Security Guards, Alarm Companies Object to Australia's National Fiber Network 156
natecochrane writes "Australia's proposed high-speed National Broadband Network has put the fate of more than a million security alarm systems that alert Australians to fire, home invasion, break-in and medical emergency in limbo pending the building of a simulated test bed next year. A group that represents security guards and those that supply monitored alarms has concerns that ranged from the inconvenient ('angry customers woken by their alarm systems beeping' during a nightly NBN upgrade) to life-threatening in the case of medical alarms, its CEO said. 'Under the fibre-optic system there won't be that redundancy and backup [from the copper phone system]. So if it goes down no one will know,' ASIAL CEO Bryan de Caires said."

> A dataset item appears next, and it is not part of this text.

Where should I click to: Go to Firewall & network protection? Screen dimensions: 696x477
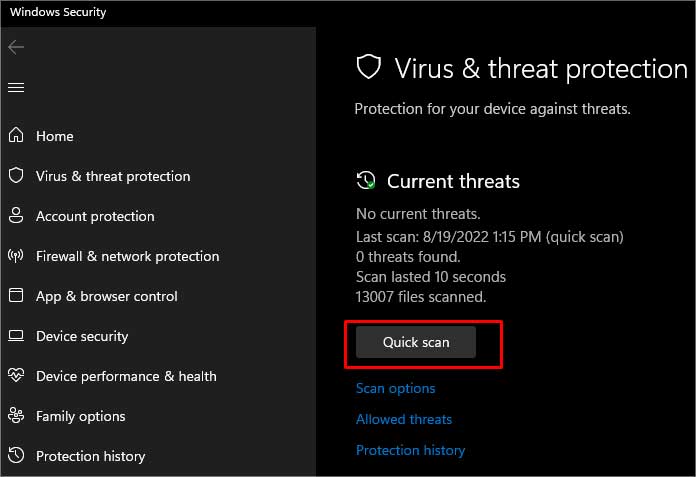pos(127,256)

Re:Really about kickbacks (Score:3, Informative)
I don't know about Australia, but here most people pay a flat rate for phone service. They don't pay per call. So what incentive would telecoms have to give kickbacks to alarm companies?

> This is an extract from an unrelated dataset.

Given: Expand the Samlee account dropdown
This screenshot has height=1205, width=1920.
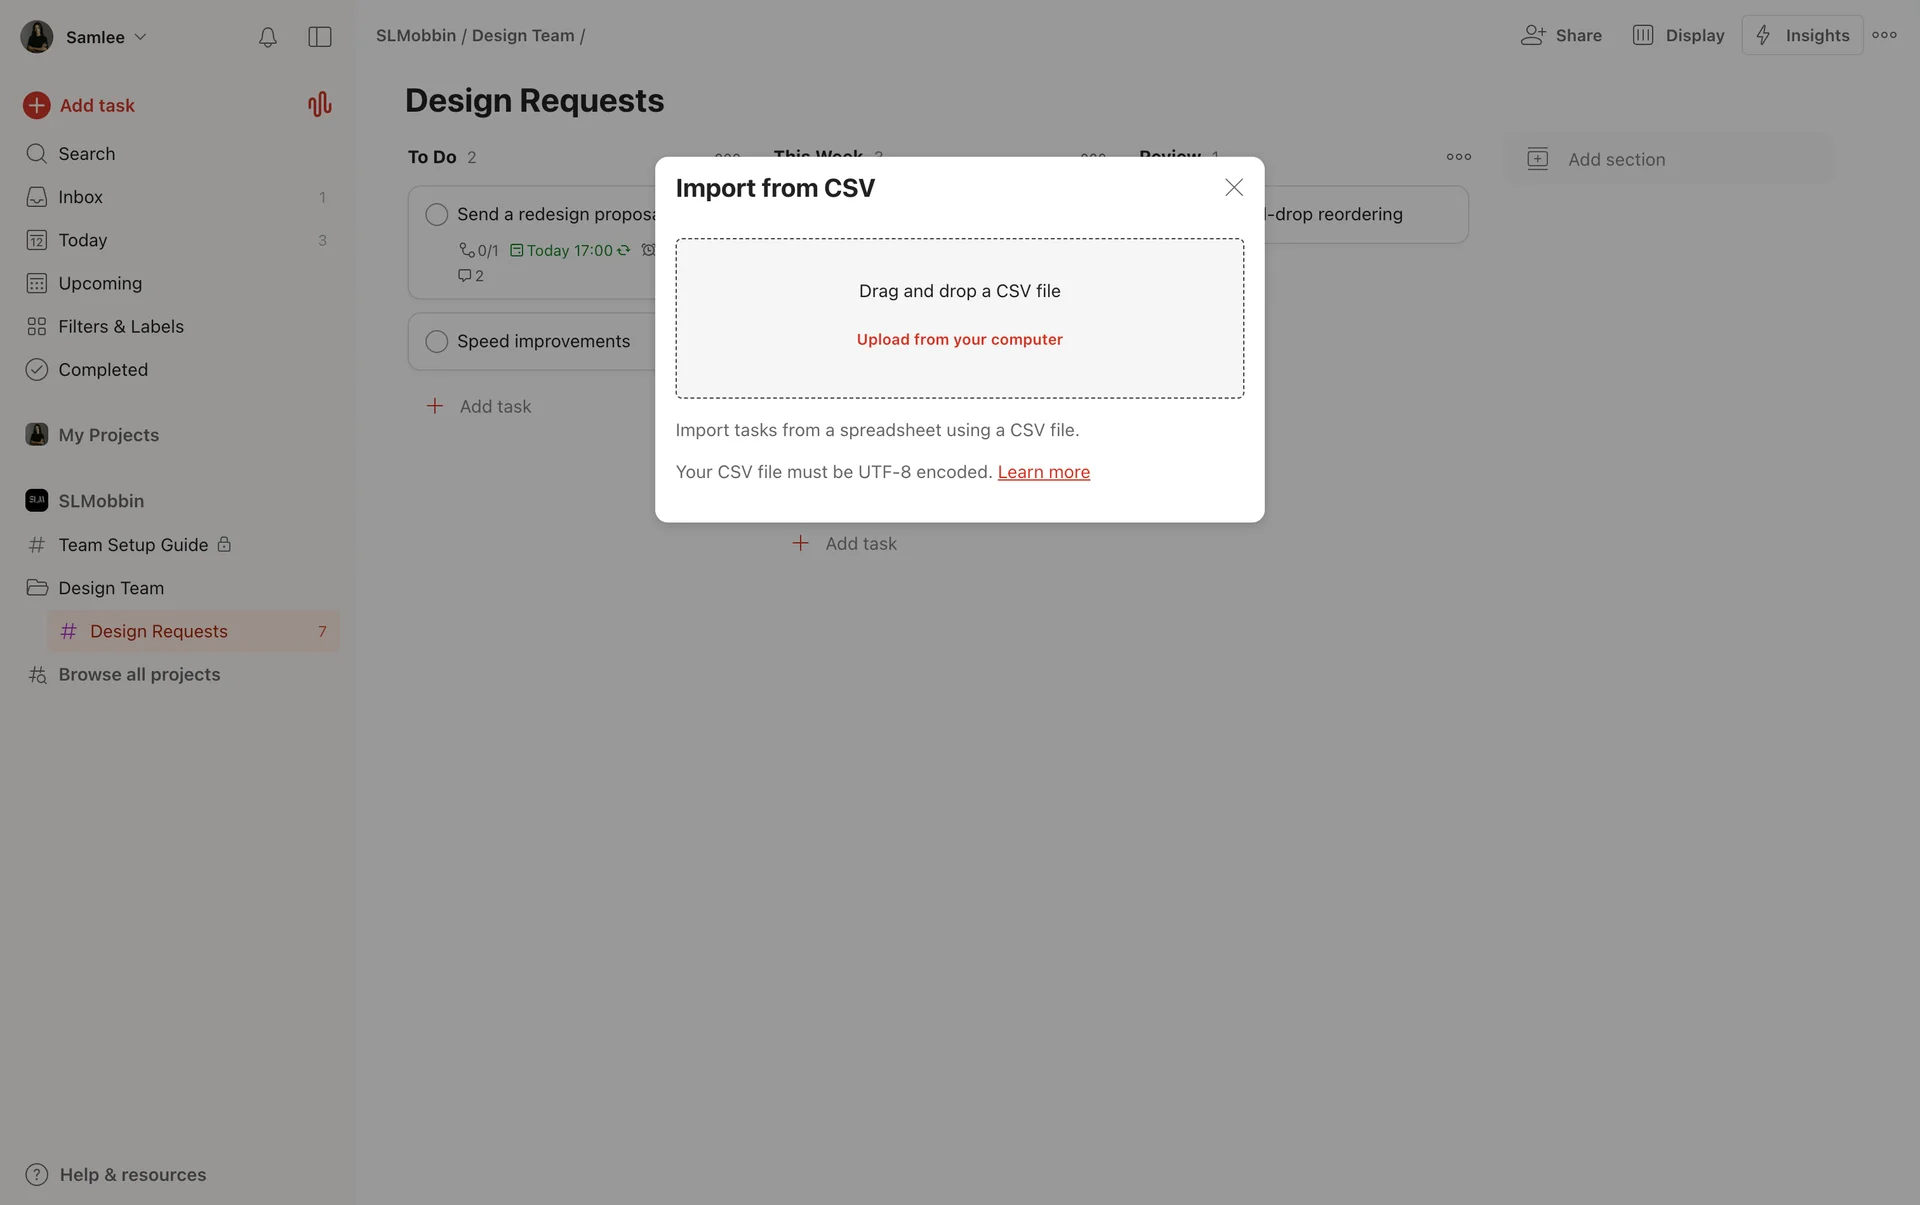Looking at the screenshot, I should [x=140, y=37].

Correct me if in fact in Australia customers pay per phone call or per minute.
Charge is per call for local calls. Time charges on non-local calls. Back when I worked on traffic signals we could get hard wired leased lines for $300 AUD a year from Telstra within a single exchange area. Our gear was located to minimise the cost of the leased lines. That was two actual strings of conducting copper, point to point. You don't see that these days.
Re:Really about kickbacks (Score:4, Informative)
Re:Is 3g the answer? - no (Score:3, Informative)
For mission critical or life threatening services a simple 3g service would provide the necesacery backup, or just dual FO connections pointed at different NTU's on seperate networks.
HIGH AVAILABILITY DOES NOT WORK THAT WAY!!!
Simple redundant comm paths might get you as far as http://en.wikipedia.org/wiki/High_availability#Percentage_calculation [wikipedia.org] 99% availability or, with some engineer finagling, even 99.9% availability. That means that on average such a system might be non-working anywhere from 8.5 hours to more than 3.5 days in the course of a year.
The copper telephone network systems requires a level of availability that defined the term "carrier grade" http://en.wikipedia.org/wiki/Carrier_grade [wikipedia.org], aka 99.999% available. That means they might be non-working for little more than 5 minutes during an entire year.
That's a huge difference.
People misunderstanding redundancy claim (Score:3, Informative)
People on here are misunderstanding the claim of redundancy.
What the guy is talking about is with the POTS, your telco has giant battery and generator warehouses that can run the entire city grid for 48+ hours in the event of power outage. Normally, this is not the case with fibre, especially at all of the junctions.